WORK INSTRUCTION —
Print the first line of the records below and every line after it, up to and including the line with "This screenshot has height=459, width=560.". Print nothing else.

AVAILABLE DATA —
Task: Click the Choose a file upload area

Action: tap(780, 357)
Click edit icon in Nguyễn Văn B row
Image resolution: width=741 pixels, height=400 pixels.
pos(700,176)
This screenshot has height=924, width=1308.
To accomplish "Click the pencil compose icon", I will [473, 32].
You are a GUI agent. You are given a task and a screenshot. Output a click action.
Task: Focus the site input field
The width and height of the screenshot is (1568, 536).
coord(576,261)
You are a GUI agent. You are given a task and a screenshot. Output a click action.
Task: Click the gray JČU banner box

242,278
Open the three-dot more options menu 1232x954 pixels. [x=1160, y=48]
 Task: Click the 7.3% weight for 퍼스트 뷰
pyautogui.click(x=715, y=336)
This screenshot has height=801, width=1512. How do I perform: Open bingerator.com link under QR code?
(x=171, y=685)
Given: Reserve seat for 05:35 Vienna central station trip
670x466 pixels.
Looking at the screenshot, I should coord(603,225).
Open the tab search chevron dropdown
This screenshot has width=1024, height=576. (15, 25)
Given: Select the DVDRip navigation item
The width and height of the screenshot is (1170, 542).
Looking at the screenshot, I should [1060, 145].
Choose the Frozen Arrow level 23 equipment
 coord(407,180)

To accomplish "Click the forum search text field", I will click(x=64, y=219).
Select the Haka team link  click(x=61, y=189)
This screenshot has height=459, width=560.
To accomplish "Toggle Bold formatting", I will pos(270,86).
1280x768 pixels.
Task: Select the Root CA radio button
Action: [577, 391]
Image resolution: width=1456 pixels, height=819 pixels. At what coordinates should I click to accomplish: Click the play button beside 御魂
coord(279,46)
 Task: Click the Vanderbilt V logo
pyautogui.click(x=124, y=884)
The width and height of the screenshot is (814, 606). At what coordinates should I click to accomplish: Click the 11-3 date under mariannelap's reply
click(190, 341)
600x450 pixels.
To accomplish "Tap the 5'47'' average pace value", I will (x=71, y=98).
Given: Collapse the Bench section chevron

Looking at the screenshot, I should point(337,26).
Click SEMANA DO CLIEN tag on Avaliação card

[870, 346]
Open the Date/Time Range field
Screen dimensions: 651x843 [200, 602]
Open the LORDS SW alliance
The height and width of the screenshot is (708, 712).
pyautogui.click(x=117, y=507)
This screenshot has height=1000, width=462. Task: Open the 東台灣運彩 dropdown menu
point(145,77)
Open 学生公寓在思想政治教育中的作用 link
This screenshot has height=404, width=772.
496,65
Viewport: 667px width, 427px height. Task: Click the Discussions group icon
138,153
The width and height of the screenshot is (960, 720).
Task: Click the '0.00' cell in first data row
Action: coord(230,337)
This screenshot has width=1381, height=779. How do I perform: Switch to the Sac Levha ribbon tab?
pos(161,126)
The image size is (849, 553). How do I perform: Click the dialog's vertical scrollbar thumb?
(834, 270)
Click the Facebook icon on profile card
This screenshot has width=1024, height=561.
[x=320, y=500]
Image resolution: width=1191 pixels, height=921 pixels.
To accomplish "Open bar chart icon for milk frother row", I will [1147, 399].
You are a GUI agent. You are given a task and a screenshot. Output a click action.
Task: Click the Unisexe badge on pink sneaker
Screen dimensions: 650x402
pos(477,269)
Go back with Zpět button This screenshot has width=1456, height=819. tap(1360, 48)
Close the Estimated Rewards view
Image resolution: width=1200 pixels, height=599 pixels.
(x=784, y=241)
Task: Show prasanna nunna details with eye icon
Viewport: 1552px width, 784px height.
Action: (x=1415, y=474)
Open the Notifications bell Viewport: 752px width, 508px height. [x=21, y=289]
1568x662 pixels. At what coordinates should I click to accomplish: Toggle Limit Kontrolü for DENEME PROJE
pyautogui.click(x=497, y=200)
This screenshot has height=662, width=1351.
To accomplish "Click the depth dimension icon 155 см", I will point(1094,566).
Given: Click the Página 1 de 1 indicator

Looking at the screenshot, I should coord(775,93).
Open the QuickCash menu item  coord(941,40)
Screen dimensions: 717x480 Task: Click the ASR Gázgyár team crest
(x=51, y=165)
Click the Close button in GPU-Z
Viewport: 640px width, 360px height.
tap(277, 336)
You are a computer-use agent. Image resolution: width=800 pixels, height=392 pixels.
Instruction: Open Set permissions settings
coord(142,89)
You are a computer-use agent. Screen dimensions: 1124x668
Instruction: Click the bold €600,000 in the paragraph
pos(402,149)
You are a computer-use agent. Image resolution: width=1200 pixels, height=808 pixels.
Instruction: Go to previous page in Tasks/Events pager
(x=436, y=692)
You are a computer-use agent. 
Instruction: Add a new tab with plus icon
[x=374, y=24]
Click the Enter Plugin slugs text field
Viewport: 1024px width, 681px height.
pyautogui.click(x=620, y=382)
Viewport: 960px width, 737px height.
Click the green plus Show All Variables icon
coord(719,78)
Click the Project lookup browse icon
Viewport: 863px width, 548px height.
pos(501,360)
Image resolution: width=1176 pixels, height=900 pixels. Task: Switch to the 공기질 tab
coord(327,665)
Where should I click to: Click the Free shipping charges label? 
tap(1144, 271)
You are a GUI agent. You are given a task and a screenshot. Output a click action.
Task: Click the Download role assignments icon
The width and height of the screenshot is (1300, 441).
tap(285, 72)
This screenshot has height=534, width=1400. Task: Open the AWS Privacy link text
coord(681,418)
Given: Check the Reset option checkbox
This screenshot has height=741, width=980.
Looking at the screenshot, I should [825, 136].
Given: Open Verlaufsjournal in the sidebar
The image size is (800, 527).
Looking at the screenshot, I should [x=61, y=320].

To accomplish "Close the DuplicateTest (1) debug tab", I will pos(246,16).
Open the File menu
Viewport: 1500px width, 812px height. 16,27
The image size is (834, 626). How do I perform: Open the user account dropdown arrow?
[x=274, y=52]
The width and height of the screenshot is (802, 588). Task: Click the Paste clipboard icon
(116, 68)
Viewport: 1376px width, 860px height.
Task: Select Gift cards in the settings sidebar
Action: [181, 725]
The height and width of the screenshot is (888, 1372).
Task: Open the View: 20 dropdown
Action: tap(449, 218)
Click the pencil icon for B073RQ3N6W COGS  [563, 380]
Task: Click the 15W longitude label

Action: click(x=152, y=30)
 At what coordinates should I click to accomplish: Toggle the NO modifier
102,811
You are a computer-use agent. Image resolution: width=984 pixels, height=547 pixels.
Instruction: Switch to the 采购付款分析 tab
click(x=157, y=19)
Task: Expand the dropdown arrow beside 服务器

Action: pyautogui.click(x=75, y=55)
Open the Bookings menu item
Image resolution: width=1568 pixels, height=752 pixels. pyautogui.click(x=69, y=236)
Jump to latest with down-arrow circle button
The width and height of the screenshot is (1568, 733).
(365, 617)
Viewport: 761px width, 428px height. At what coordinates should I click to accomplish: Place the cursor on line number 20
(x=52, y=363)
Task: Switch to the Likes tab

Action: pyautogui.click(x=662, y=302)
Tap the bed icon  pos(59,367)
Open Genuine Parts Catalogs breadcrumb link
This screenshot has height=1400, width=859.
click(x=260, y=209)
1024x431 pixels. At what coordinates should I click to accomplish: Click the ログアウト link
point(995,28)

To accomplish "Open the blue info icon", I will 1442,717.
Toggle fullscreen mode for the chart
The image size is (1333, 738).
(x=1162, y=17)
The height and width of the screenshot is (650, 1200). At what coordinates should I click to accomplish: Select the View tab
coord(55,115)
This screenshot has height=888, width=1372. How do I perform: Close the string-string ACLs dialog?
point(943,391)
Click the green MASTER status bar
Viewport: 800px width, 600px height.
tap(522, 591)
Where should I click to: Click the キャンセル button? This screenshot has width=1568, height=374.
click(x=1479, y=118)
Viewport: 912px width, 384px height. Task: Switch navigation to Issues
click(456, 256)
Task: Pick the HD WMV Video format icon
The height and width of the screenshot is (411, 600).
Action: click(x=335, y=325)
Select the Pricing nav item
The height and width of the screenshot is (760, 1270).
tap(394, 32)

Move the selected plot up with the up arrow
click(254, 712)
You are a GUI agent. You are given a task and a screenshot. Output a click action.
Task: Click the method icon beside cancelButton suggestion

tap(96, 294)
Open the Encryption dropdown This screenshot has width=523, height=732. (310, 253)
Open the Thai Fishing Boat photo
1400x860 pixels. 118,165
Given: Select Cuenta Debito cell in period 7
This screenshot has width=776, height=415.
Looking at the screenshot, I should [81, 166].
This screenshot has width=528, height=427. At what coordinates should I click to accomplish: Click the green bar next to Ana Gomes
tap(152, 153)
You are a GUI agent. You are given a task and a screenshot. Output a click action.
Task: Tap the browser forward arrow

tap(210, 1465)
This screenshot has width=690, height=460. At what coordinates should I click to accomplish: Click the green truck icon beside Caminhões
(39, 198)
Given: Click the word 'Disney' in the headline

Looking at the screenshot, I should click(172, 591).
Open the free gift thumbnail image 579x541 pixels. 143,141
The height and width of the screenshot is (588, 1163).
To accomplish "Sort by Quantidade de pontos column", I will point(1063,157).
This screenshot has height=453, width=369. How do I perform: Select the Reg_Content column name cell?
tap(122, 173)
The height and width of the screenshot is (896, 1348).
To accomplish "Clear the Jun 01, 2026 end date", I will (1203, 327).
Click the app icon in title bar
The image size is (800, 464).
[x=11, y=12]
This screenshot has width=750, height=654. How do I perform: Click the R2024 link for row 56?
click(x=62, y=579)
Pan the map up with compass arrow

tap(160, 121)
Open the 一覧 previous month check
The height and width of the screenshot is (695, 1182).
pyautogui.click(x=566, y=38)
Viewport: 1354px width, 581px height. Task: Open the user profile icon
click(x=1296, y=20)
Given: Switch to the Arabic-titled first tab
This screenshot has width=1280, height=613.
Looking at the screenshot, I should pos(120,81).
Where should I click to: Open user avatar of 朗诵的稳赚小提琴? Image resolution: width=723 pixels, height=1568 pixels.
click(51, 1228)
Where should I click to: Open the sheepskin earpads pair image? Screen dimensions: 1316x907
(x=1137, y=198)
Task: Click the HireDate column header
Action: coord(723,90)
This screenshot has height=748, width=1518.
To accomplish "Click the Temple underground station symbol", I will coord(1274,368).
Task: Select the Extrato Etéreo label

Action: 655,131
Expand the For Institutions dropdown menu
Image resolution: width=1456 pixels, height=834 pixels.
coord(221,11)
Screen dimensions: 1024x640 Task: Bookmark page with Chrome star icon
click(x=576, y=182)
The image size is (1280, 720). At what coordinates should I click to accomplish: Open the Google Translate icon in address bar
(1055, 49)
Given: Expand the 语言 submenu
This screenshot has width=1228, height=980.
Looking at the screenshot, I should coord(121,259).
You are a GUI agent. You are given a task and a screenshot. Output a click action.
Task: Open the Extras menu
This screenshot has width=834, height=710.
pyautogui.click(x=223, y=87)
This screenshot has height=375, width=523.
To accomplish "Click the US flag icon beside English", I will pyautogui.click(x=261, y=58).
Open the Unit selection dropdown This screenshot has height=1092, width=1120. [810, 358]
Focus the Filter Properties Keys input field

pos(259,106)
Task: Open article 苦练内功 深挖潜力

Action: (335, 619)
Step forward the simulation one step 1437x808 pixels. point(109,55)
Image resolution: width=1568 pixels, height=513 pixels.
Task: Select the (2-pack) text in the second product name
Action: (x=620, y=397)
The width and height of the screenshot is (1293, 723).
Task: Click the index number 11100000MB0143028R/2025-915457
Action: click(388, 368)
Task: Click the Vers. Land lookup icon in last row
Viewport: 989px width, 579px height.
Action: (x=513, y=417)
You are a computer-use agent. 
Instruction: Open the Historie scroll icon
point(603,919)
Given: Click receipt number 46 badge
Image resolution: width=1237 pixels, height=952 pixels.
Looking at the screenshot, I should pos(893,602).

RESULT —
Task: Click the Choose a file upload area

Action: tap(780, 357)
Click edit icon in Nguyễn Văn B row
Image resolution: width=741 pixels, height=400 pixels.
pos(700,176)
This screenshot has height=924, width=1308.
To accomplish "Click the pencil compose icon", I will [473, 32].
You are a GUI agent. You are given a task and a screenshot. Output a click action.
Task: Focus the site input field
The width and height of the screenshot is (1568, 536).
coord(576,261)
You are a GUI agent. You are given a task and a screenshot. Output a click action.
Task: Click the gray JČU banner box

242,278
Open the three-dot more options menu 1232x954 pixels. [x=1160, y=48]
 Task: Click the 7.3% weight for 퍼스트 뷰
pyautogui.click(x=715, y=336)
This screenshot has height=801, width=1512. How do I perform: Open bingerator.com link under QR code?
(x=171, y=685)
Given: Reserve seat for 05:35 Vienna central station trip
670x466 pixels.
Looking at the screenshot, I should coord(603,225).
Open the tab search chevron dropdown
This screenshot has width=1024, height=576. (15, 25)
Given: Select the DVDRip navigation item
The width and height of the screenshot is (1170, 542).
Looking at the screenshot, I should [1060, 145].
Choose the Frozen Arrow level 23 equipment
 coord(407,180)

To accomplish "Click the forum search text field", I will click(x=64, y=219).
Select the Haka team link  click(x=61, y=189)
This screenshot has height=459, width=560.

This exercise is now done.